Dataset records START

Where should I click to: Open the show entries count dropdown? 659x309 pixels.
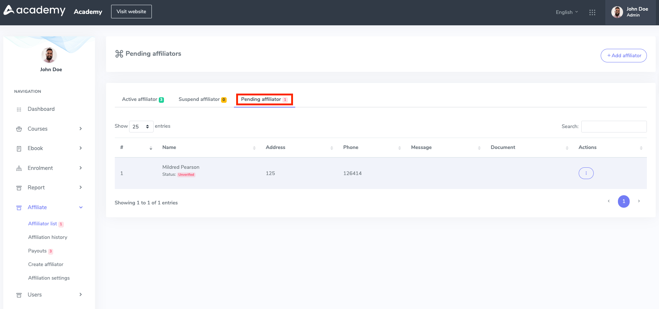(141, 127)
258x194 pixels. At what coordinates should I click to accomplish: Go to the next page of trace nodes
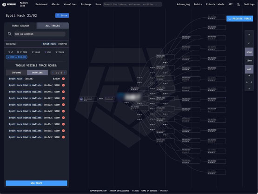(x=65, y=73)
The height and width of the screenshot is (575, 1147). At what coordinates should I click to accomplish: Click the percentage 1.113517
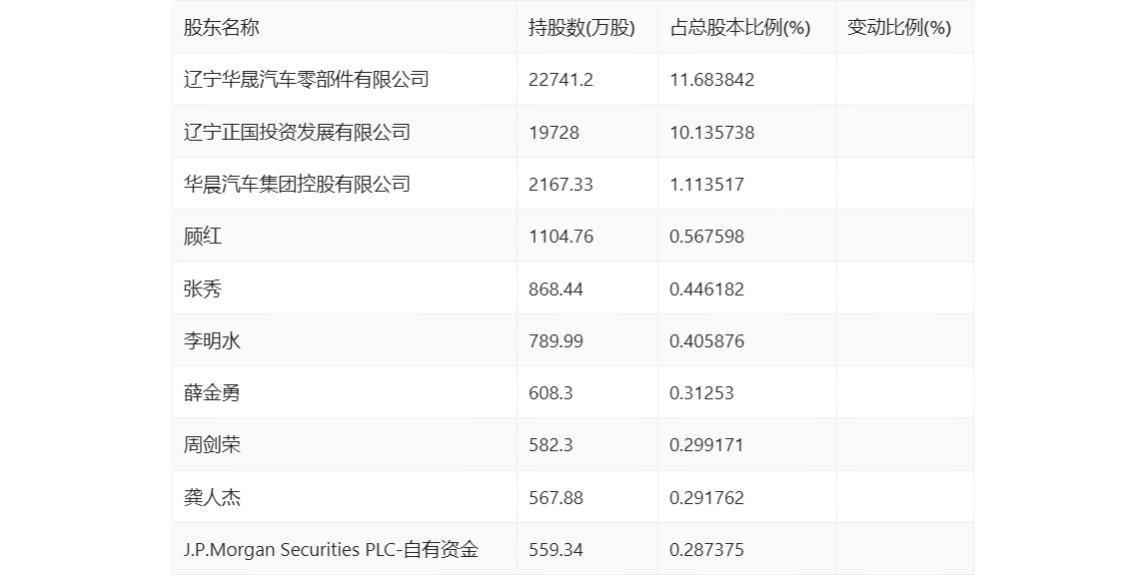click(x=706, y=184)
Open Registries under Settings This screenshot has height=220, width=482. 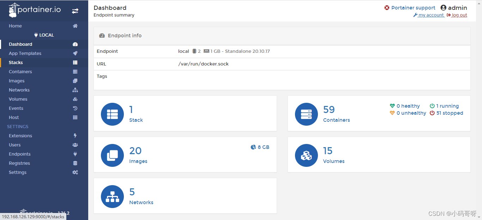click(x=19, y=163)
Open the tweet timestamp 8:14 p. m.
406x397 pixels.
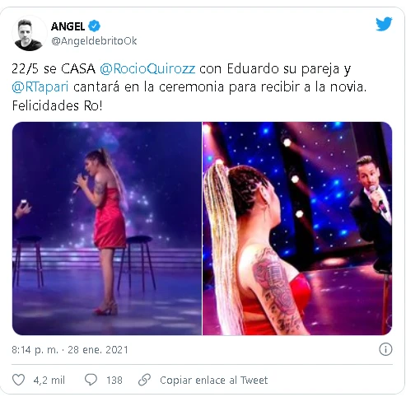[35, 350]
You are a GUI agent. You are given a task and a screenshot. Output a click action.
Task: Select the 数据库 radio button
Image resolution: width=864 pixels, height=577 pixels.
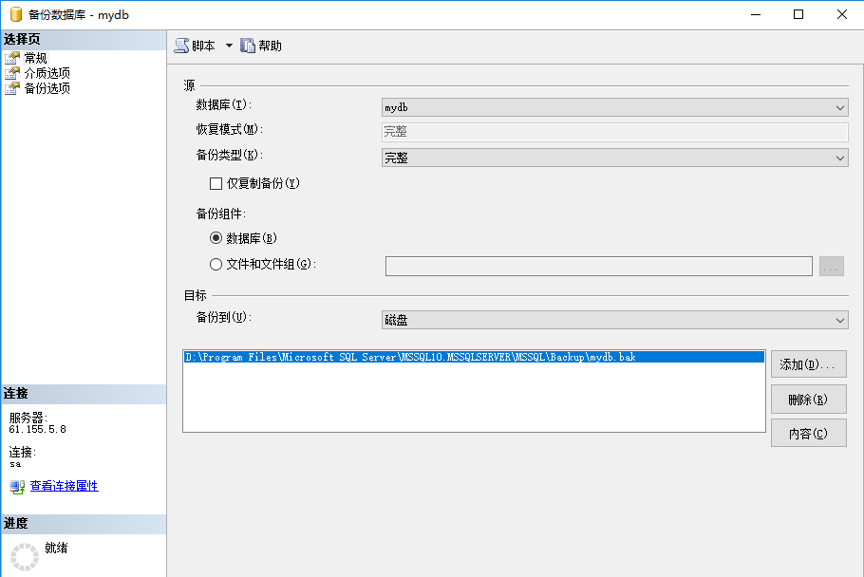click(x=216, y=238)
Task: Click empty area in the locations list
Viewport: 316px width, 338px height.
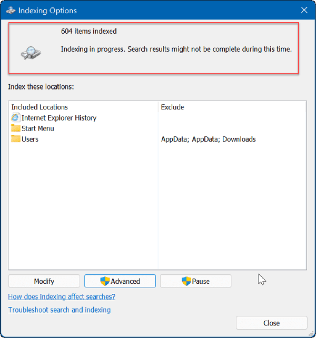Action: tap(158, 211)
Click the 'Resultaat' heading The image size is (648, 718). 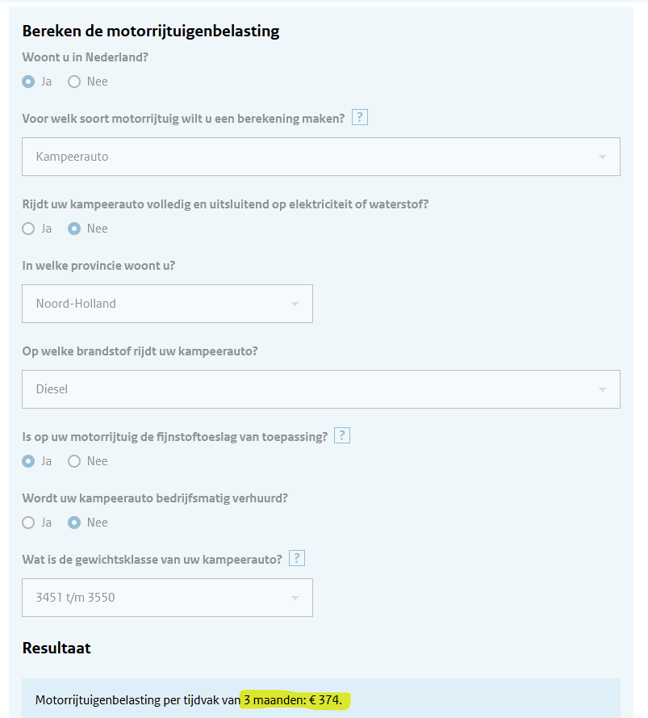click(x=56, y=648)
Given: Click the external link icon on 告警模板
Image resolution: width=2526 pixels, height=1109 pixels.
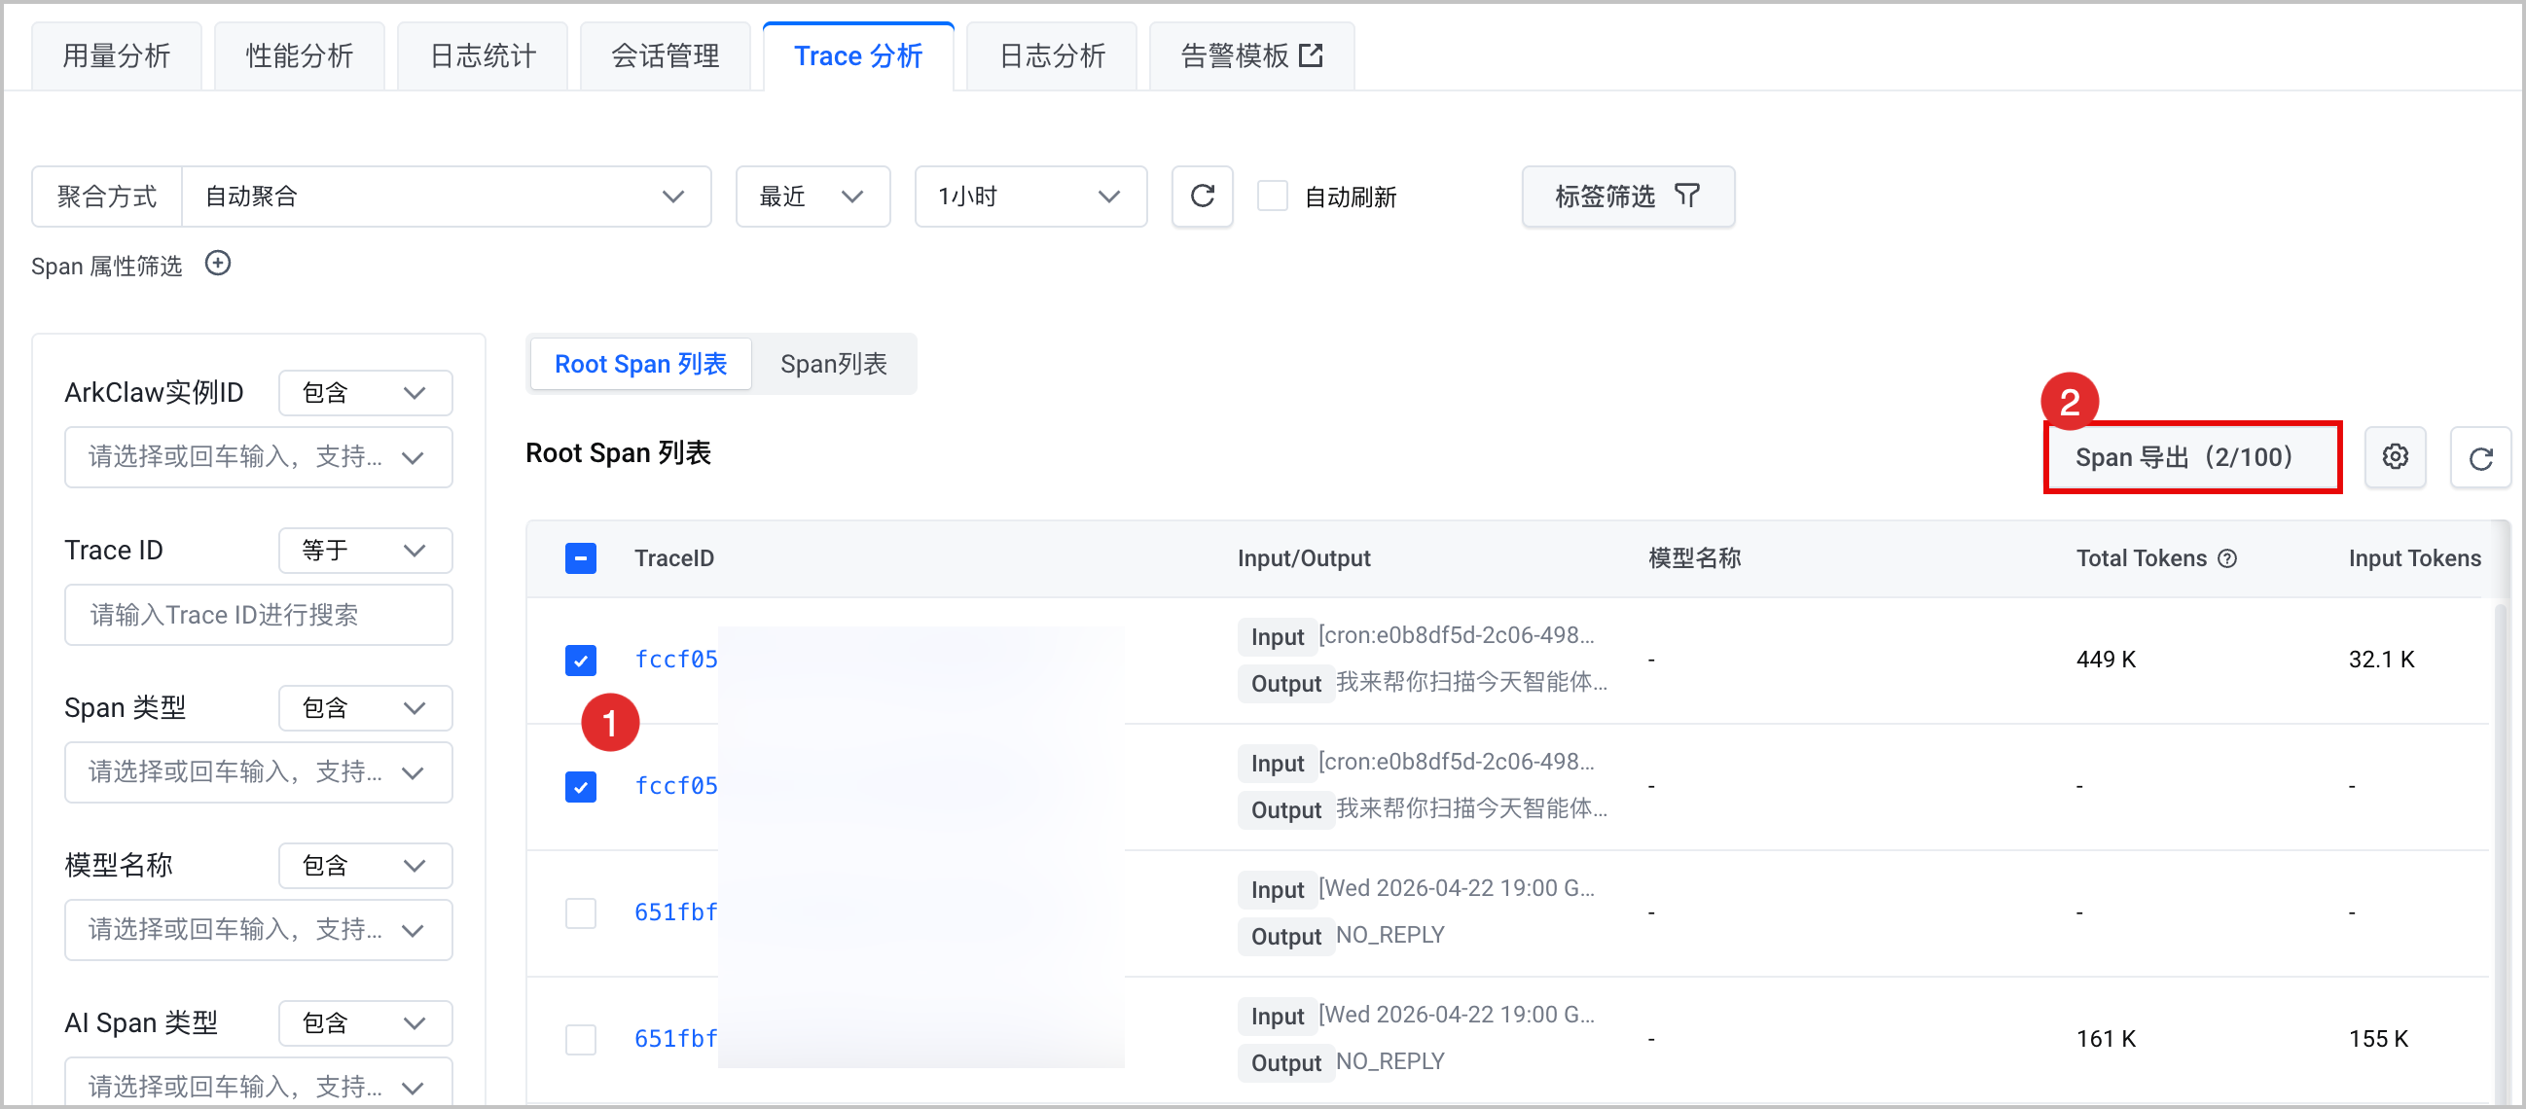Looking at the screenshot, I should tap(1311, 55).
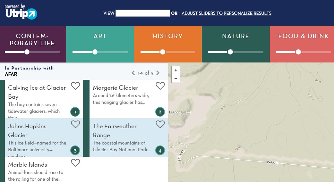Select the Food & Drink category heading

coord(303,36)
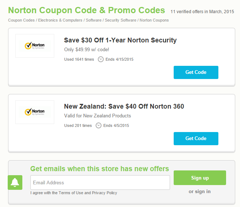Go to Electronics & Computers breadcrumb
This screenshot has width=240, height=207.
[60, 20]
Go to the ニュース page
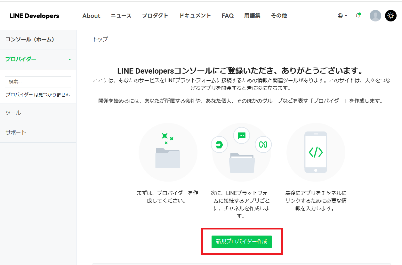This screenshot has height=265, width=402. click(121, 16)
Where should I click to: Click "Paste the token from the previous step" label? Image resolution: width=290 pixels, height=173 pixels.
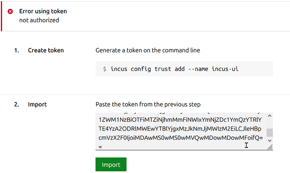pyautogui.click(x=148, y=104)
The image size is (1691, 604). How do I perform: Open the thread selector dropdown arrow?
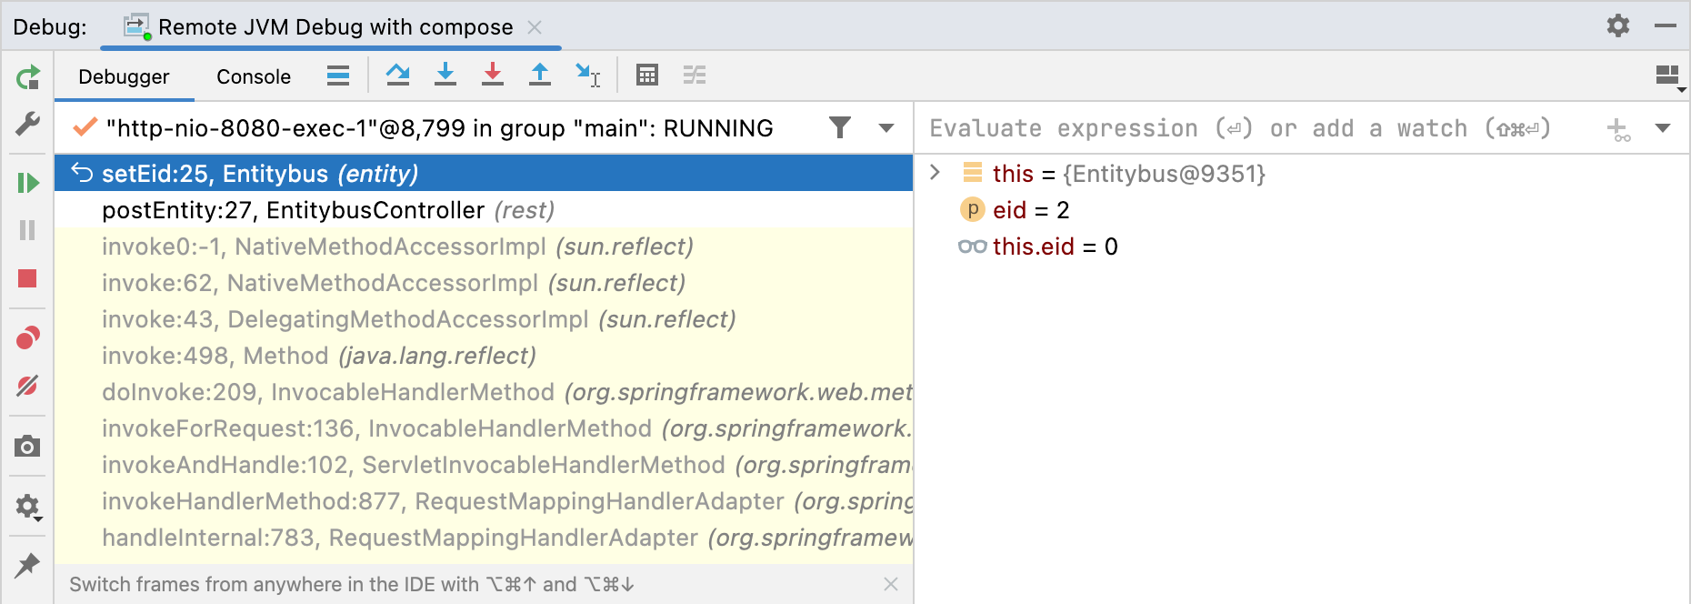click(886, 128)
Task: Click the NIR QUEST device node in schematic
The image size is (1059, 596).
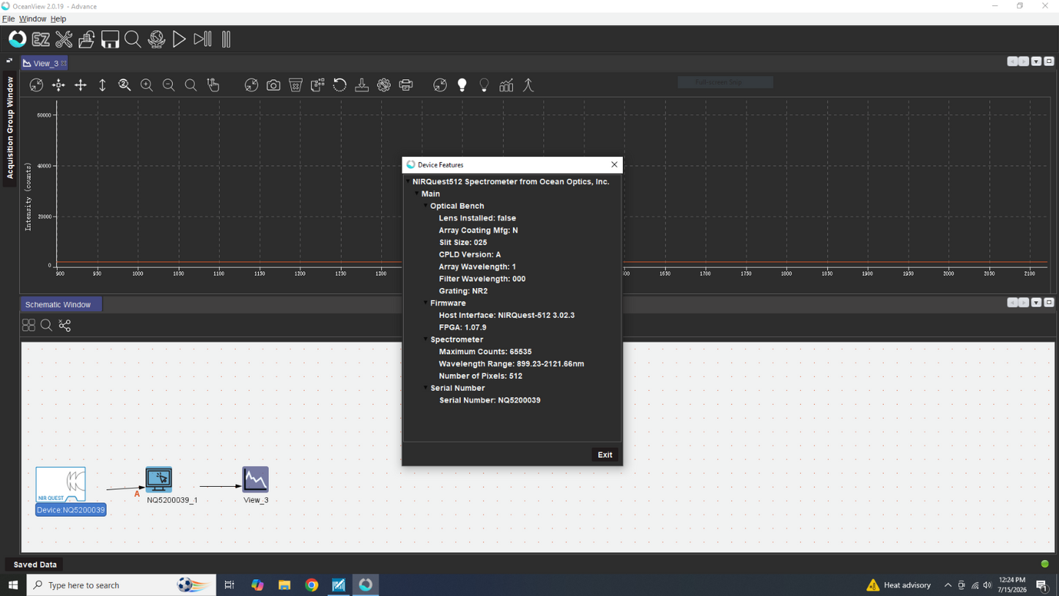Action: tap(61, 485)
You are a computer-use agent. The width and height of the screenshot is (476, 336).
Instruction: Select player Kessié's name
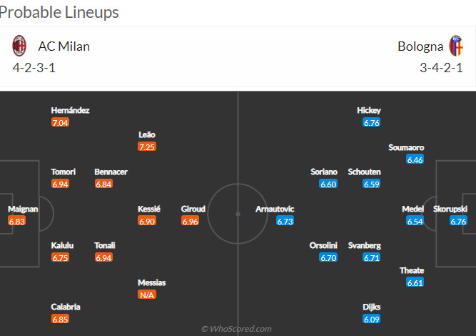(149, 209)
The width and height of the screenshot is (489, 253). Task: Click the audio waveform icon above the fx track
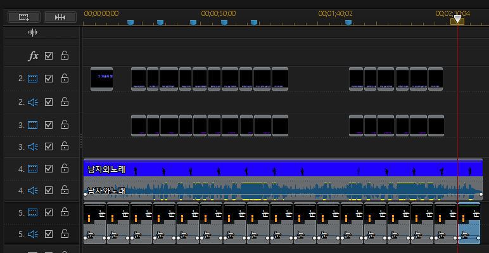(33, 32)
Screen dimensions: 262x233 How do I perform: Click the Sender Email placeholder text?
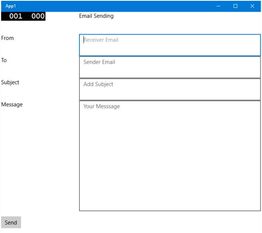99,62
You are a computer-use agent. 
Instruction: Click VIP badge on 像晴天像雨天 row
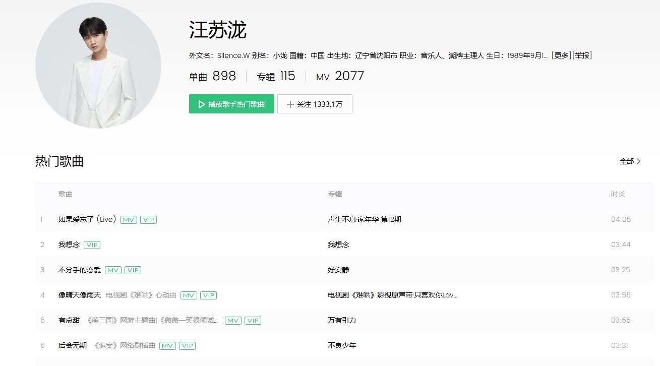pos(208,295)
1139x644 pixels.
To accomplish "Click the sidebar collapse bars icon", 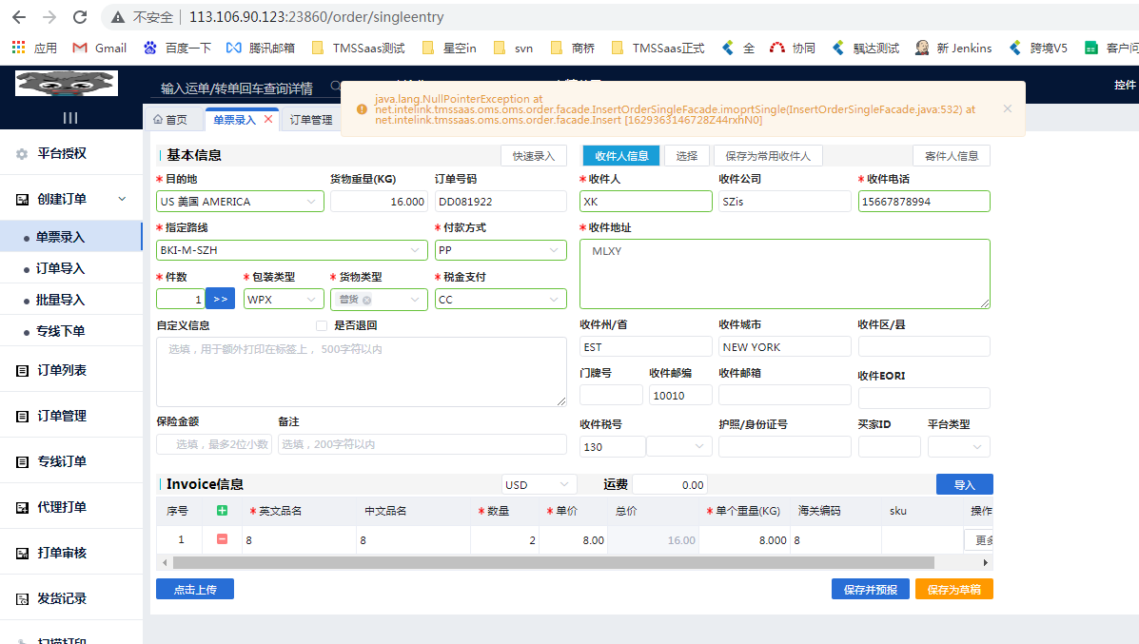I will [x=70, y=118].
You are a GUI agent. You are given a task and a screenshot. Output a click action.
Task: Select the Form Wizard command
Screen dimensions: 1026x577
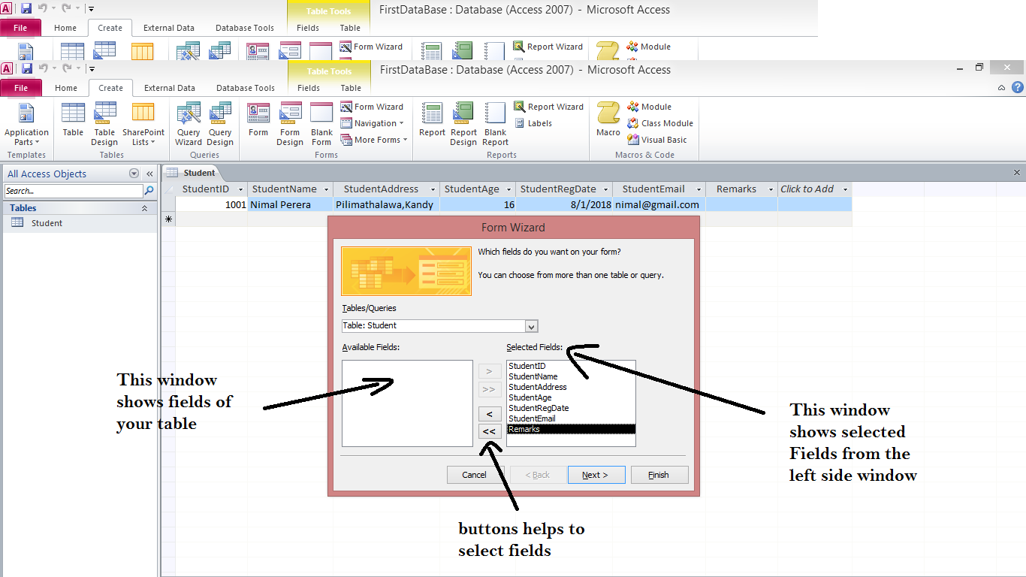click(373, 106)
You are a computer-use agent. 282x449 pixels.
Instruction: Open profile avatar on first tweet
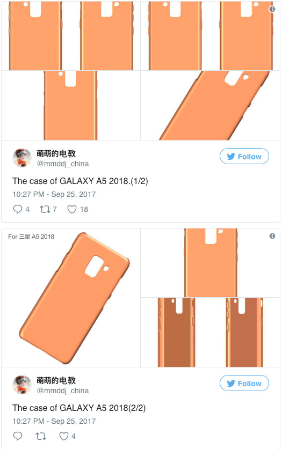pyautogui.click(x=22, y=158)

Dataset records END

Directions for this task:
Pictures do not belong in the copy. Repeat exactly each line from the one with "Instruction: Open profile" through the end of the listing.

Task result:
Instruction: Open profile avatar on first tweet
pyautogui.click(x=22, y=158)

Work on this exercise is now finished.